Thanks for the direction on this. I'll spend some time later with the wah bypass IA. Lovin this pedal so far. I just wish there was better documentation, but that's not a deal breaker for me. The flexibility is well worth a little bit of a learning curve in my opinion.
 
Man, I feel like such an idiot. I've had that coupler sitting in the box and thought that I couldn't use it unless I bought an extra phantom power supply box or something. I didn't even realize there was a power supply port above the midi in until one of you guys mentioned it. Then, when I looked back there with a flashlight I still didn't see it :stupid: It wasn't until I whipped out the manual and found it on the pic that I actually found it and confirmed that the coupler fit in there. Like it's been stated, documentation is not LF strong suit. I just feel dumb for missing what should obvious had I actually read that part of the manual (then again, I'm still trying to figure the magical black box out).

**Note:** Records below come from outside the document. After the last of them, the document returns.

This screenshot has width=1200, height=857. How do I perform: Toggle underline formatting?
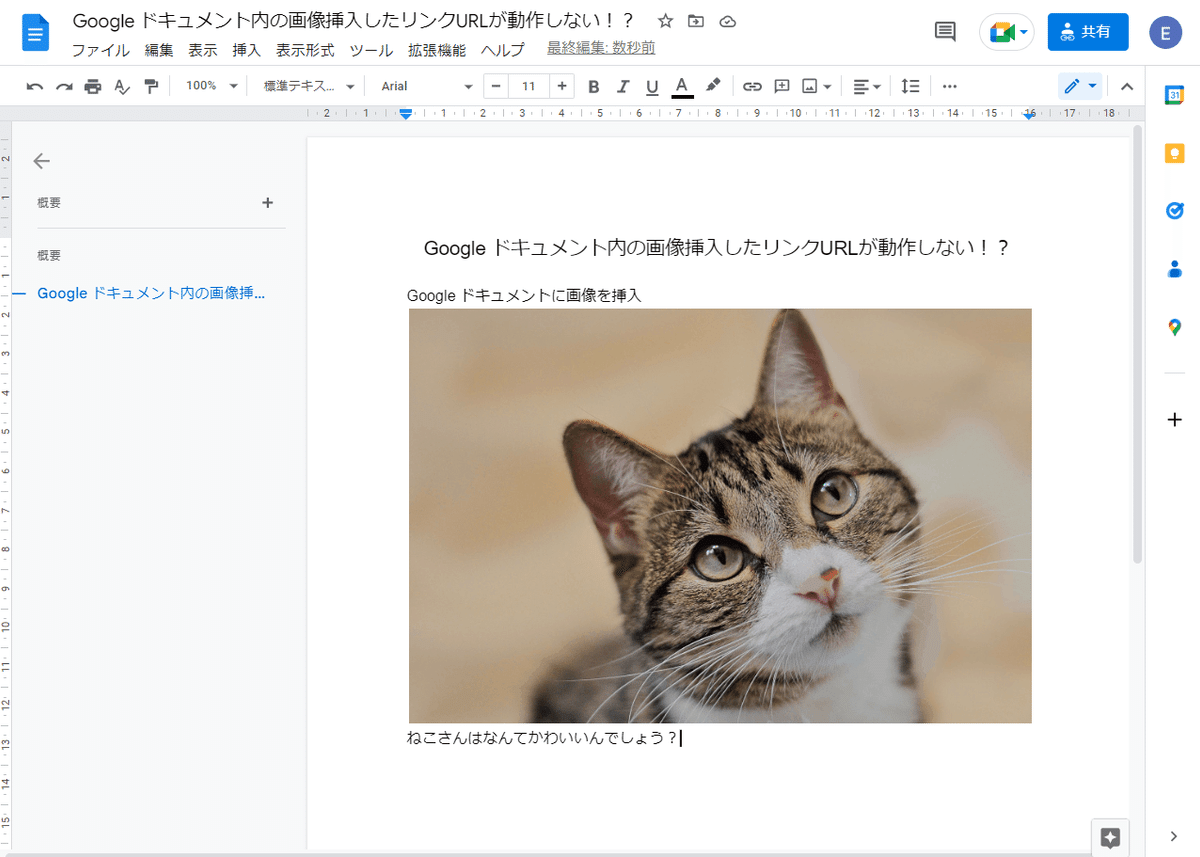(652, 86)
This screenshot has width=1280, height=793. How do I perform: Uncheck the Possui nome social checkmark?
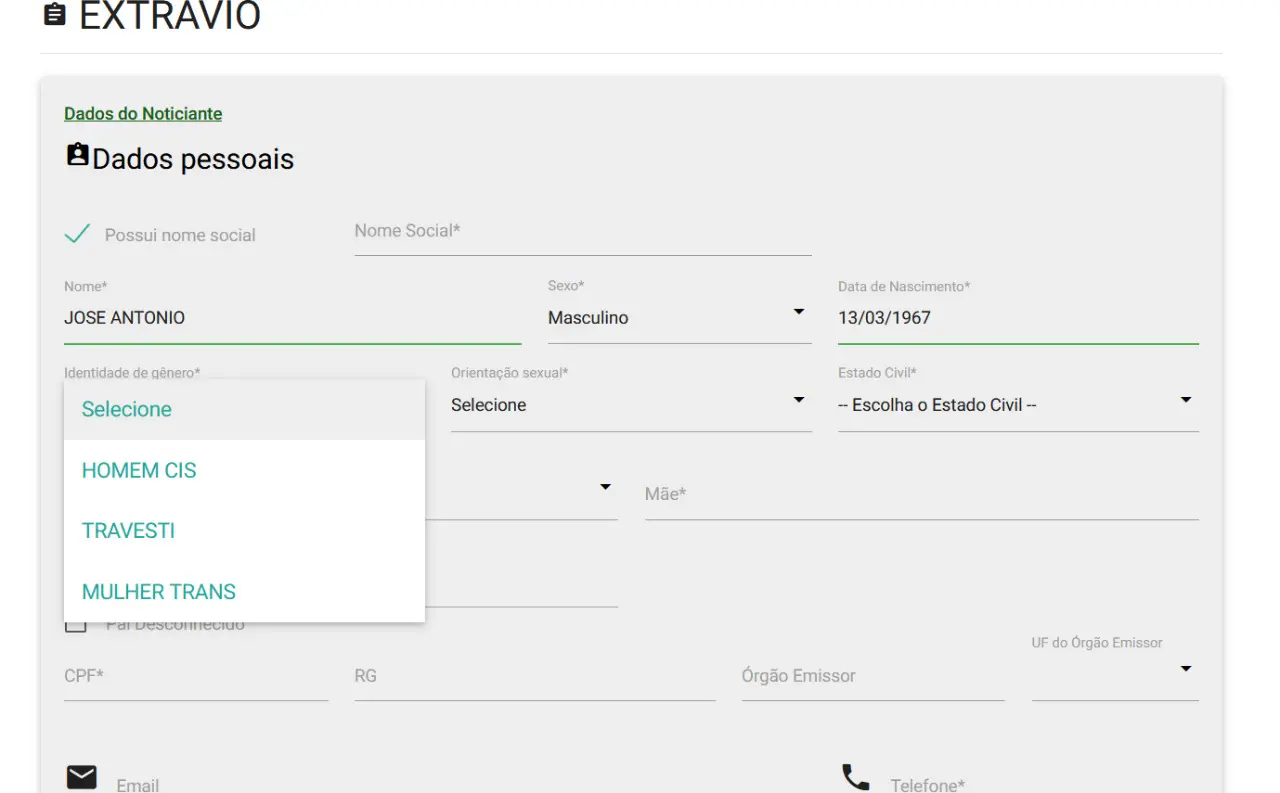[x=77, y=235]
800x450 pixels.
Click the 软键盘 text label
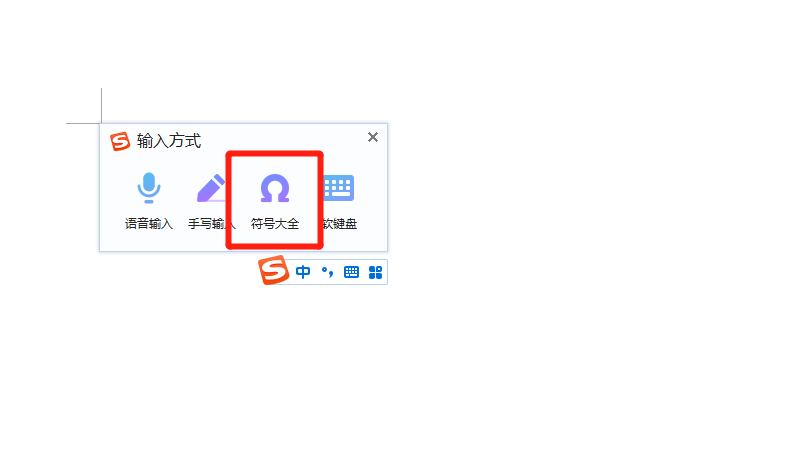[340, 223]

So, all I should need is a 7 pin cable and that coupler and I'm good to go......yes?
 
Man, I feel like such an idiot. I've had that coupler sitting in the box and thought that I couldn't use it unless I bought an extra phantom power supply box or something. I didn't even realize there was a power supply port above the midi in until one of you guys mentioned it. Then, when I looked back there with a flashlight I still didn't see it :stupid: It wasn't until I whipped out the manual and found it on the pic that I actually found it and confirmed that the coupler fit in there. Like it's been stated, documentation is not LF strong suit. I just feel dumb for missing what should obvious had I actually read that part of the manual (then again, I'm still trying to figure the magical black box out).

So, all I should need is a 7 pin cable and that coupler and I'm good to go......yes?

Yep. That's how I've got mine connected now, and it's working as intended. No phantom power box, no extra midi cables, nada. Single 7 pin cable from the pedal to the Axe and the LF power supply plugged directly into the back of the Axe using the "plug reducer" that came with the LF.